Wang said the UN should promote cooperation instead of confrontation, based on the principle of mutual respect and equal treatment, according to a Chinese foreign ministry statement.

"Multilateral human rights institutions should serve as a major venue for cooperation and dialogue rather than a new battlefield for division and confrontation," he said.

Wang also stressed that China "made the protection of citizens' legitimate rights and interests its basic task", adding that "safeguarding the rights of ethnic minorities was an important part of its work".

Bloomberg reported that Bachelet also held a video call on Monday with about 100 mostly Beijing-based, Western diplomats, telling them her visit would not be an "investigation", in an apparent attempt to manage expectations of the trip.

Bloomberg said Bachelet told the diplomats on the call that setting high expectations would lead to disappointment.
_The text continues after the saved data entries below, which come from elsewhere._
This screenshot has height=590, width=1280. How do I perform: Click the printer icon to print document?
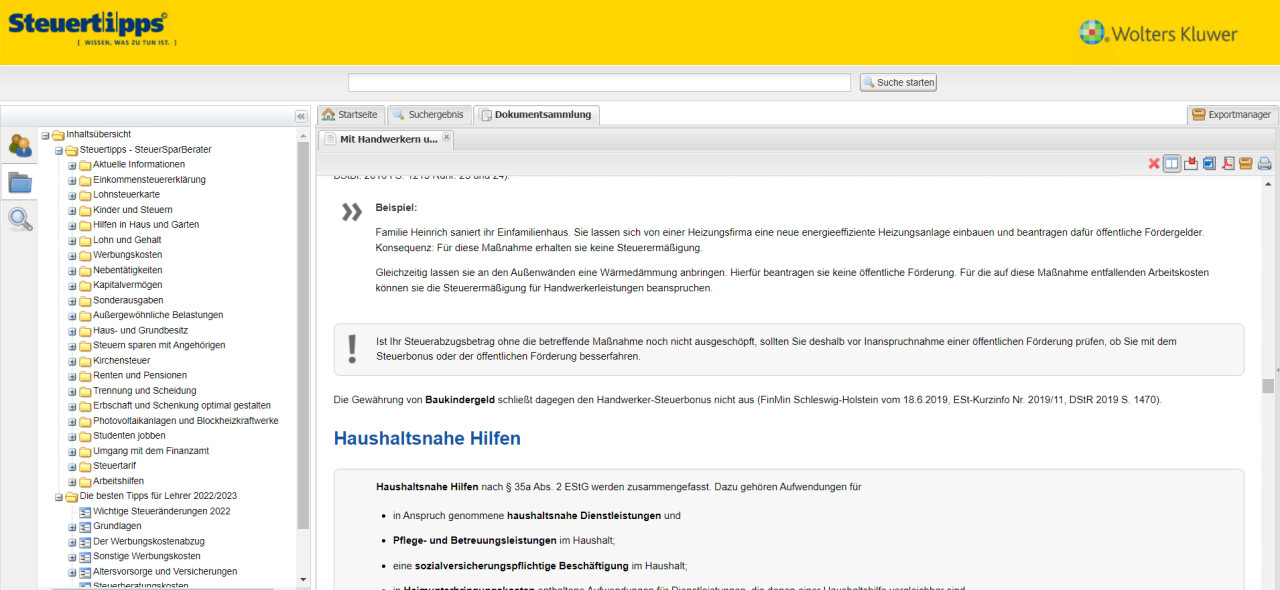point(1264,164)
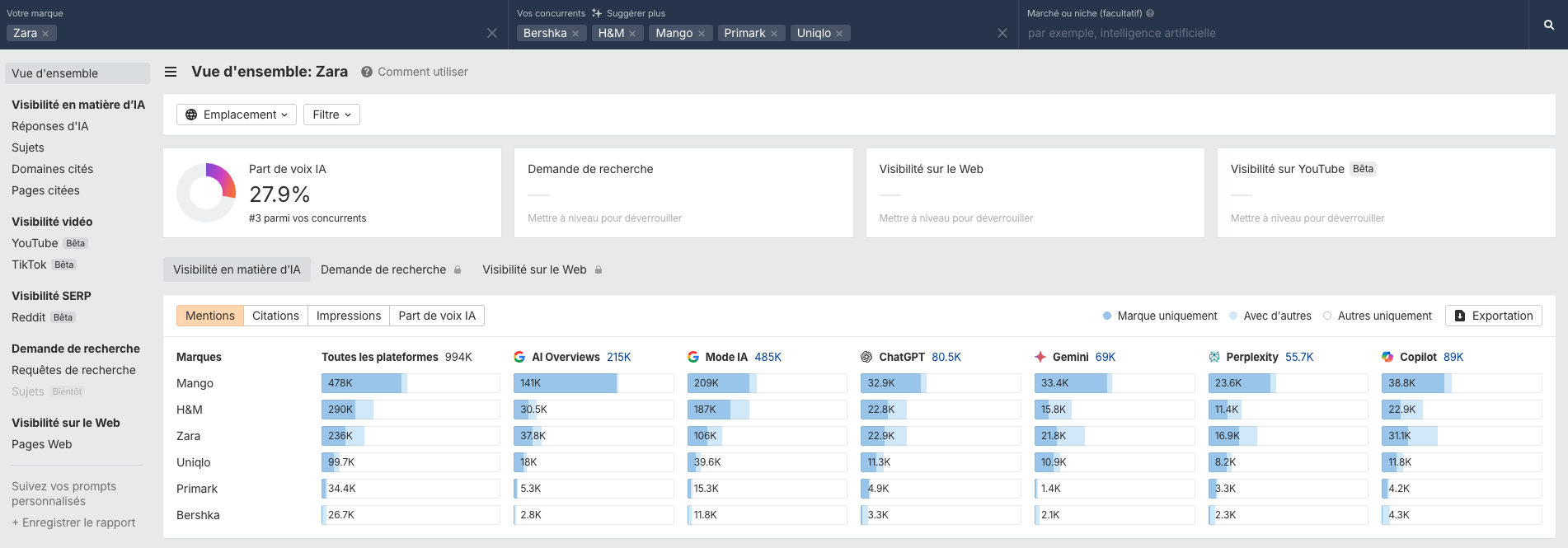Toggle the Autres uniquement legend filter
Viewport: 1568px width, 548px height.
(x=1377, y=316)
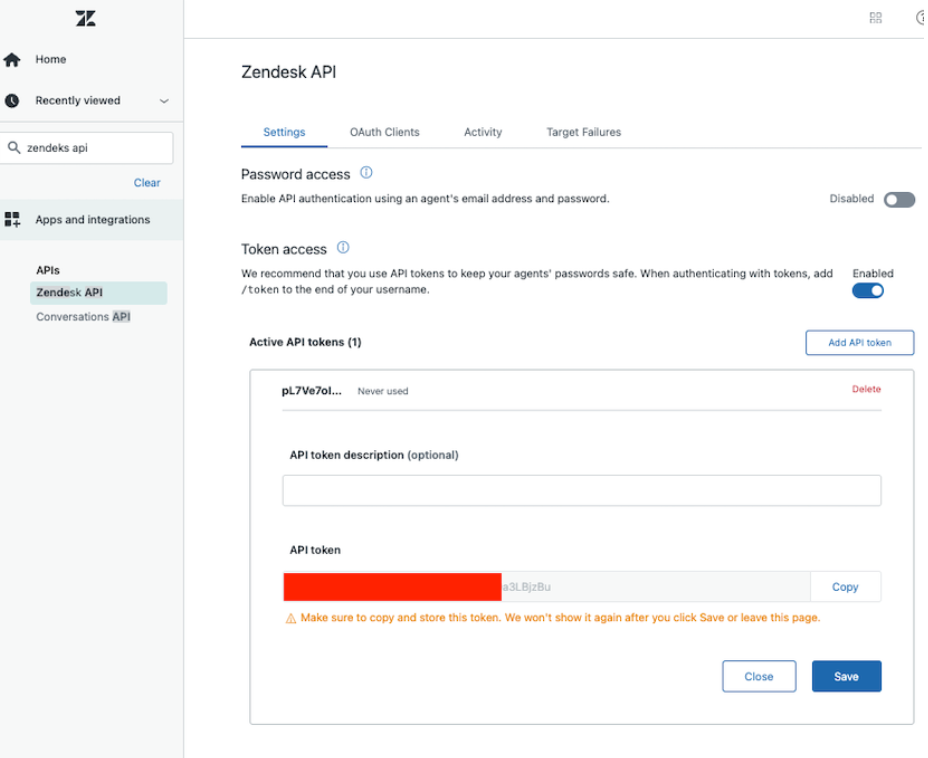Click the Apps and integrations icon
Screen dimensions: 928x758
coord(12,220)
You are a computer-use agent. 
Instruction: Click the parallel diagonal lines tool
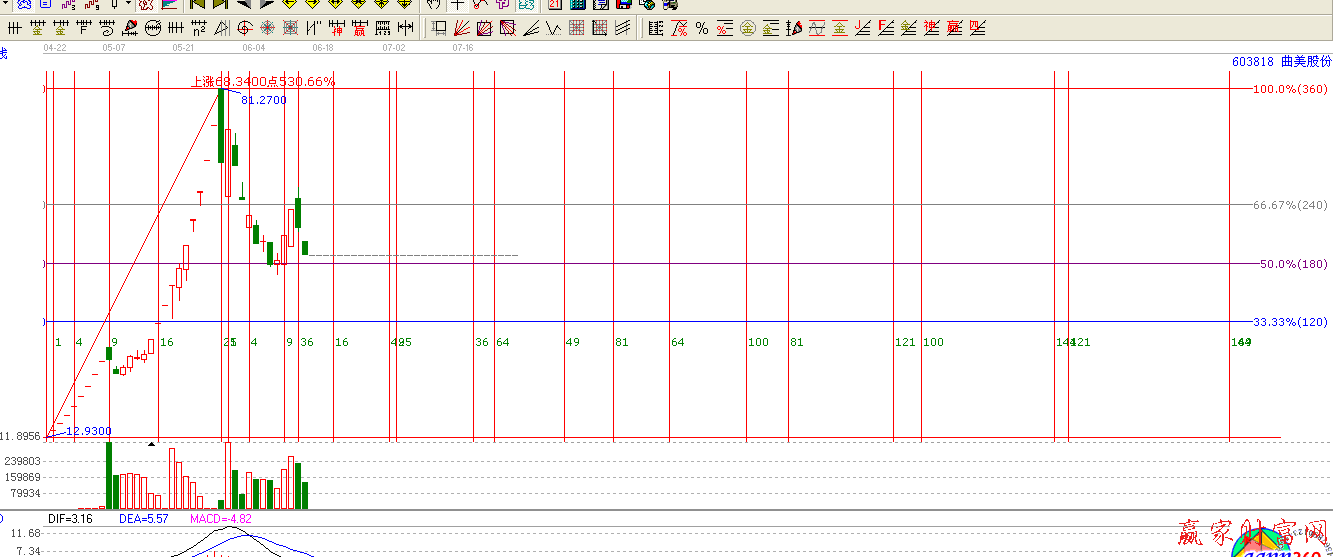click(623, 28)
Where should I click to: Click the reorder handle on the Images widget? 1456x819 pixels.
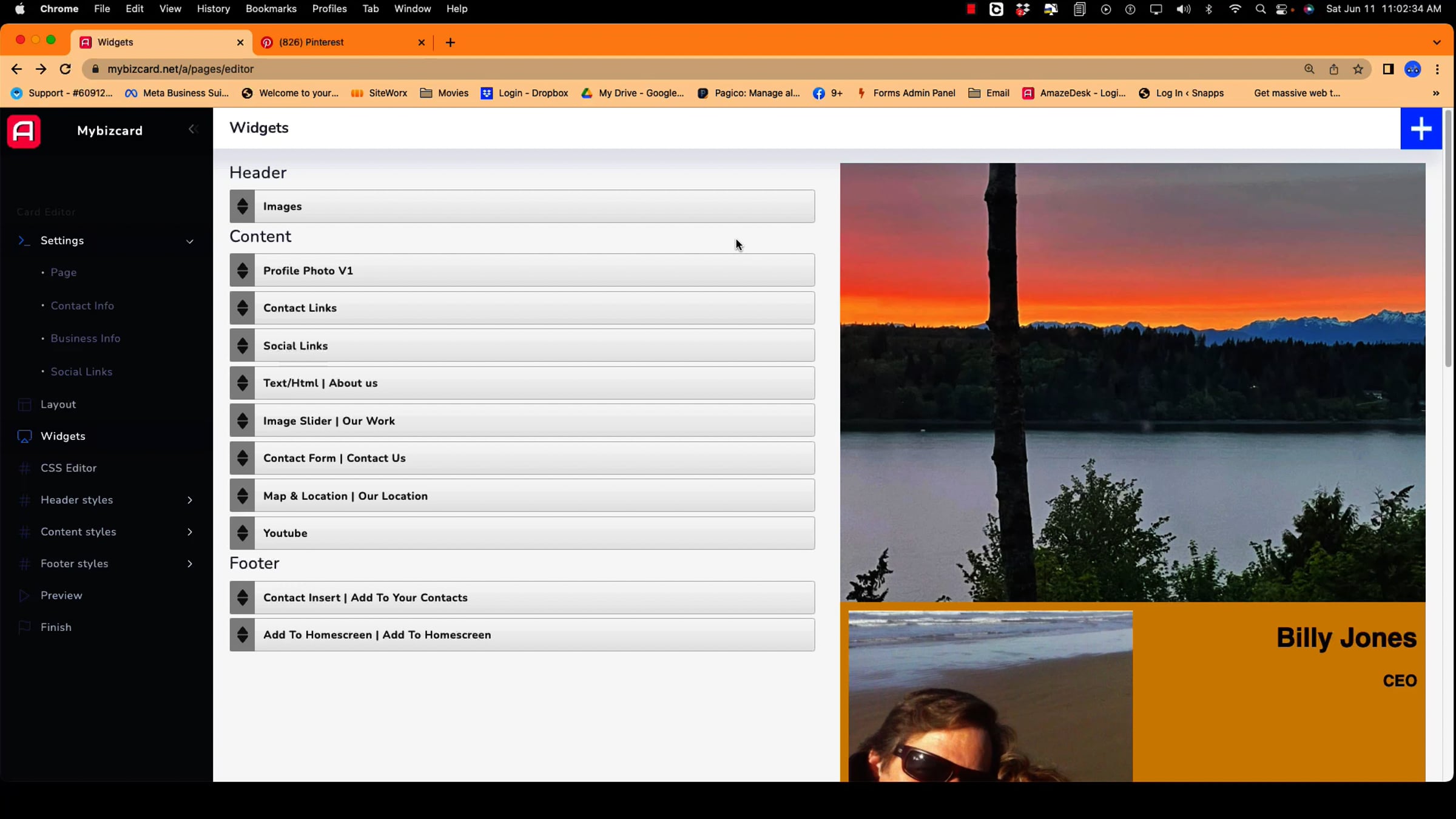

According to the report, she was addressing concerns raised during the conversation over whether she would be granted unfettered access to Xinjiang.

China has been widely accused of widespread human rights abuses in Xinjiang, especially against members of the Uygur ethnic community and other Muslim groups. Beijing has vehemently denied the accusations, saying they are lies to smear the country.

The last time a UN high commissioner on human rights visited China was in 2005, when Louise Arbour spent one week in the country.

Foreign ministry spokesman Wang Wenbin said on Monday that both sides agreed there would be no reporters accompanying Bachelet during the visit.

This article originally appeared in the South China Morning Post (SCMP), the most authoritative voice reporting on China and Asia for more than a century. For more SCMP stories, please explore the SCMP app or visit the SCMP's Facebook and Twitter pages. Copyright © 2022 South China Morning Post Publishers Ltd. All rights reserved.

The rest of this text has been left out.